Jak najszybciej, najwięcej i najtaniej - tak zdaje się brzmieć dewiza prywatnych przewoźników w województwie kujawsko-pomorskim. Policjanci i urzędnicy kolejny już raz kontrolowali prywatne autobusy. Znów okazało się, że dla prywatnych przewoźników bezpieczeństwo pasażerów jest często ostatnią rzeczą, o którą dbają.

Prywatne autobusy już na pierwszy rzut oka wyglądają fatalnie. W jednym z kontrolowanych pojazdów, w kole brakowało dwóch śrub, a jedna z trzech szpilek mocujących była ukręcona.
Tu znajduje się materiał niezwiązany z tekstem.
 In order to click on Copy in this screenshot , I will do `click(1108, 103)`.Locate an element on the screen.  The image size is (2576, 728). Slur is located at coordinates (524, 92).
W praktyce oznaczało to, że koło mogło odpaść dosłownie w każdej chwili.

Kontrola ujawniła również, że dwóch przewoźników nie miało w ogóle zezwolenia na regularne kursy. W wielu autobusach brakowało wyjść awaryjnych.

Powszechnym przewinieniem firm przewozowych jest również zabieranie większej liczby pasażerów niż miejsc w autobusie.

Efekt kontroli to kilka wniosków o cofnięcie licencji i zatrzymane dowody rejestracyjne. Niestety, mimo coraz częstszych kontroli, stan wielu prywatnych autobusów wciąż pozostawia wiele do życzenia.